When asked about this at SCALE earlier this year, Mark Shuttleworth claimed that Ubuntu's policy was consistent with that of other projects. This is inaccurate. Nobody else requires that you rebuild every package before you can redistribute it in a modified distribution - such a restriction is a violation of freedom 2 of the Free Software Definition, and as a result the binary distributions of Ubuntu are not free software. Nobody else refuses to discuss whether you're required to remove non-infringing trademarks in order to be able to redistribute. Nobody else responds to offers to make it easier for users to produce non-infringing derivatives with a flat refusal.

Mark claims that I'm only raising this issue because I work for a competitor and wish to harm Canonical. Nothing could be further from the truth. I began discussing this before working for my current employers - my previous employers had no meaningful market overlap with Canonical at all. The reason I care is because I care about free software. I care about people being able to derive new and interesting things from existing code. I care about a small team of people being able to take Ubuntu and make something better in the same way that Ubuntu did with Debian. I care about ensuring that users receive the freedom to do this without having to jump through a significant number of hoops in the process. Ubuntu has been a spectacularly successful vehicle for getting free software into the hands of users. Mark's generosity in funding this experiment has undoubtedly made the world a better place. Canonical employs a large number of talented developers writing high quality software, many of whom I'm fortunate enough to be able to call friends. And Canonical are squandering that by restricting the rights of their users and alienating the free software community.

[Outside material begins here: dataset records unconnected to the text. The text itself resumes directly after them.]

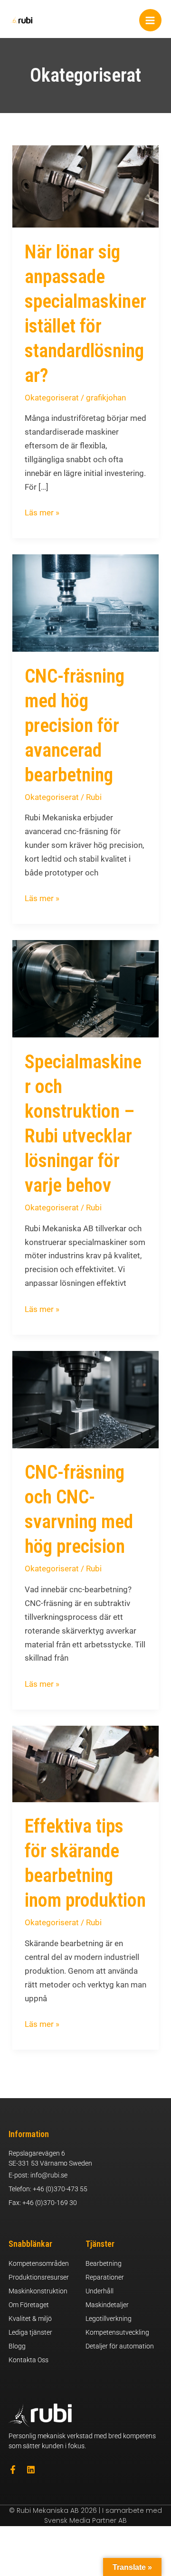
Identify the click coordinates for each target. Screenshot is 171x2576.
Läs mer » (42, 511)
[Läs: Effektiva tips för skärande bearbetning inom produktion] (85, 1763)
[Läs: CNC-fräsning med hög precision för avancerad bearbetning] (85, 602)
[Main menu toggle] (150, 20)
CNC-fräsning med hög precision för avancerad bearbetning (74, 725)
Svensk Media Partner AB (85, 2520)
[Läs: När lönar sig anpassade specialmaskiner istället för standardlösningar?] (85, 185)
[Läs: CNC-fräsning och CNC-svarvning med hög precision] (85, 1399)
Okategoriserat (52, 397)
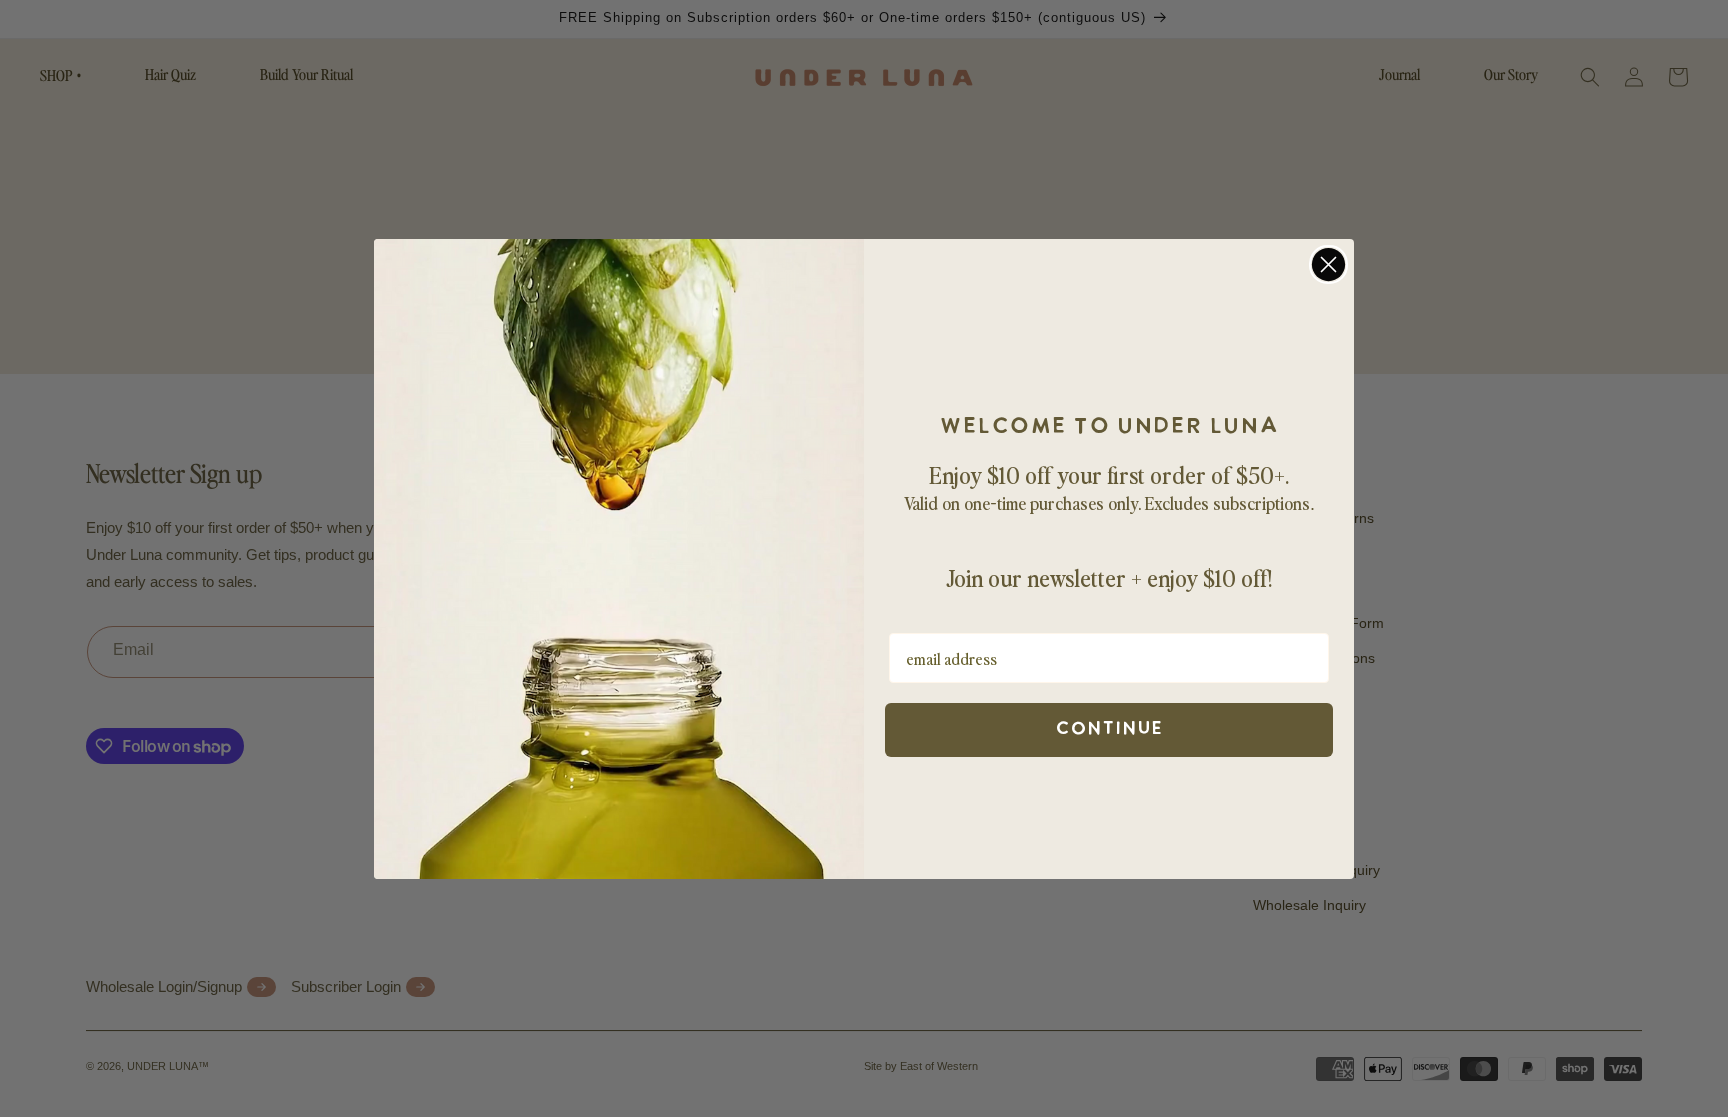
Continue (1109, 729)
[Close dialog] (1328, 264)
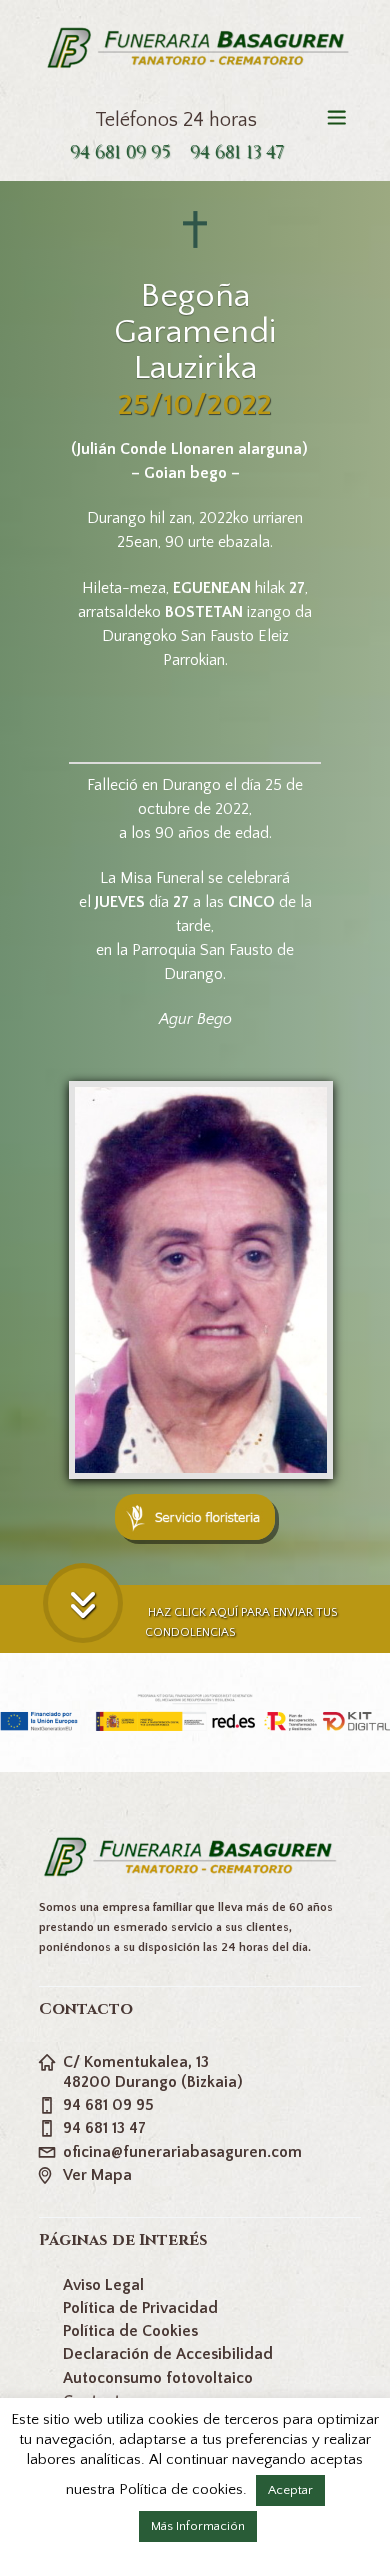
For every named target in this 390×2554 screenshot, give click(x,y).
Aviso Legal (103, 2285)
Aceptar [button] (290, 2490)
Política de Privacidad (140, 2308)
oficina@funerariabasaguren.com (182, 2152)
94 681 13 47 (237, 152)
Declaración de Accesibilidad (168, 2354)
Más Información (198, 2526)
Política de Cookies (130, 2331)
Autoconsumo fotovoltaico (158, 2378)
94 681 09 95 (120, 152)
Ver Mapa (97, 2175)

I want others to be who they are because of my work and the work of all the others like me. Anything that makes that more difficult saddens me, and so I do what I can to fix it. I criticise Canonical's policies in the hope that we, as a community, can convince Canonical to agree that this kind of artificial barrier to modification hurts us more than it helps them. In many ways, Canonical remain one of our best hopes for broadening the reach of free software, and this is why it's unfortunate that they do so in a way that makes it more difficult for people to have the same experiences that I did.

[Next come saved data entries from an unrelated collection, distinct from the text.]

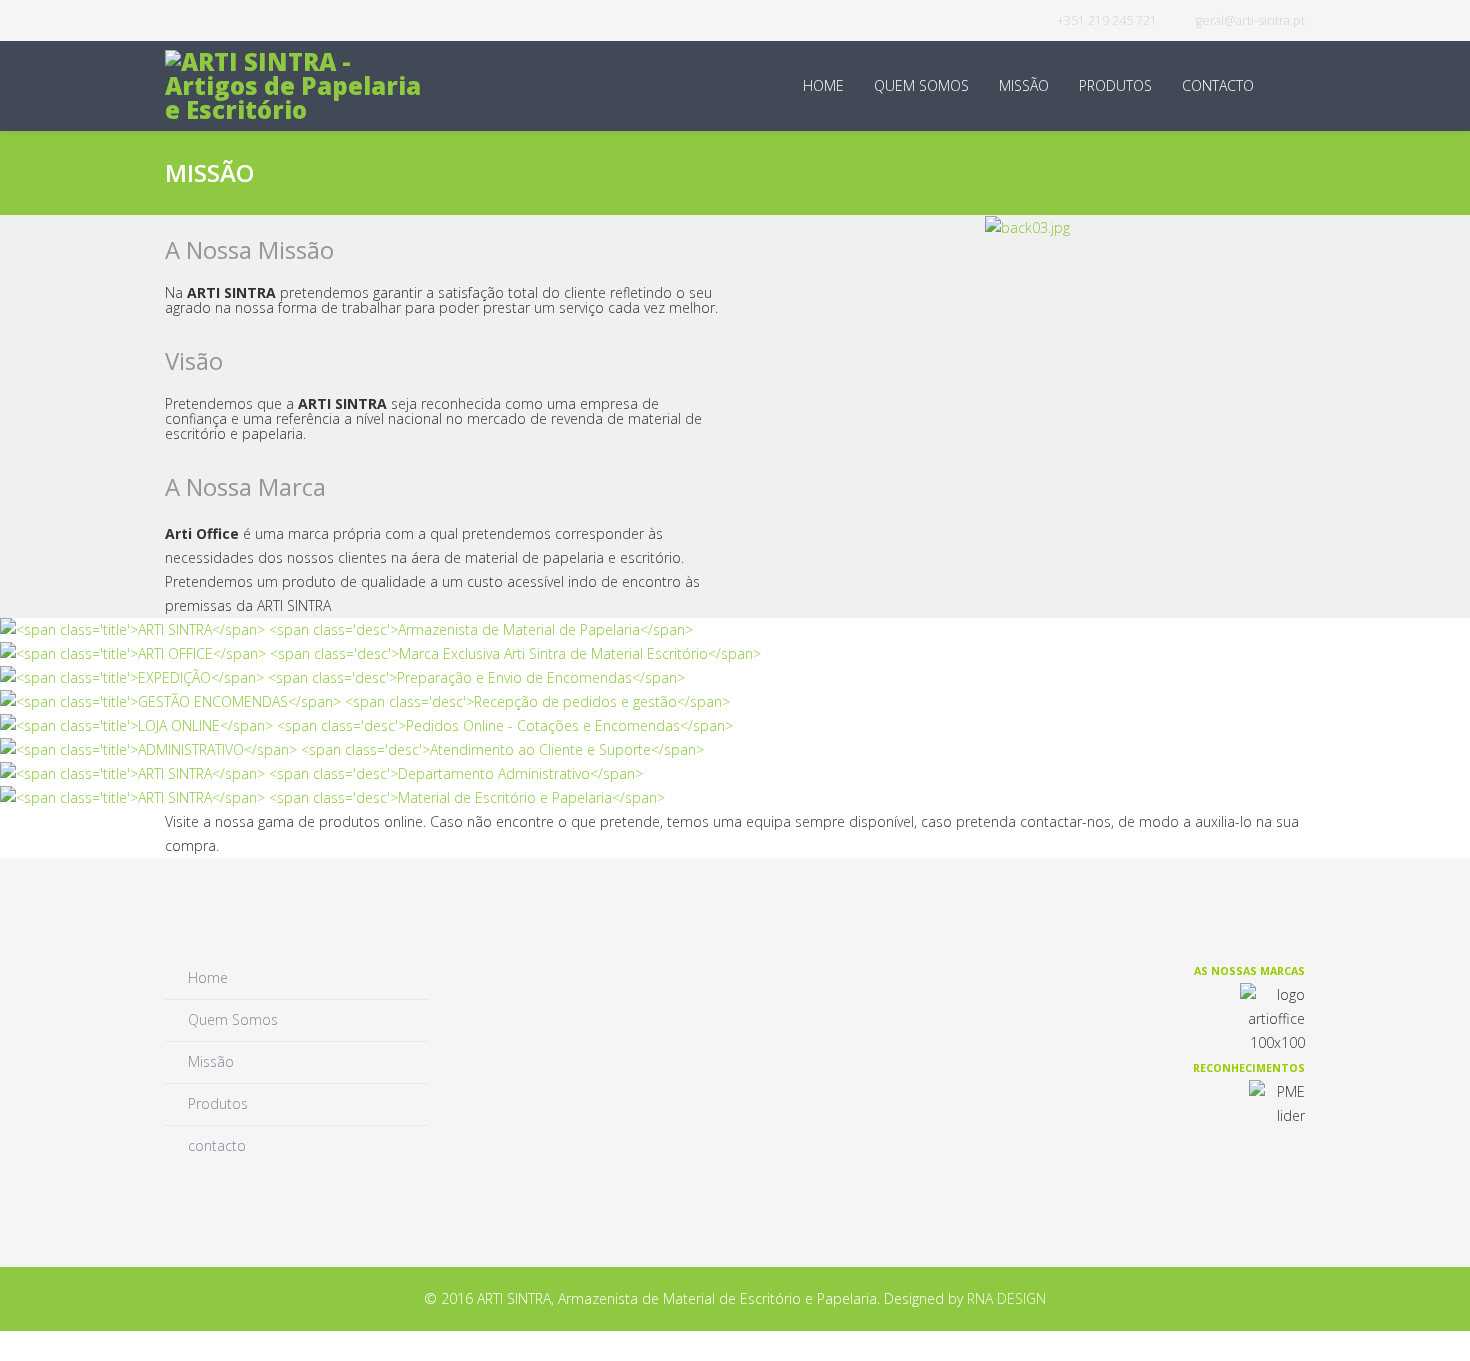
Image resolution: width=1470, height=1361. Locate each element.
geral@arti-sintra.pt (1250, 20)
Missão (1024, 85)
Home (823, 85)
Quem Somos (921, 85)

[1] While it's easy to turn a trademark infringing version of RHEL into a non-infringing one, Red Hat don't provide publicly available binary packages for RHEL. If you get hold of them somehow you're entitled to redistribute them freely, but Red Hat's subscriber agreement indicates that if you do this as a Red Hat customer you will lose access to further binary updates - a provision that I find utterly repugnant. Its inclusion reduces my respect for Red Hat and my enthusiasm for working with them, and given the official Red Hat support for CentOS it appears to make no sense whatsoever. Red Hat should drop it.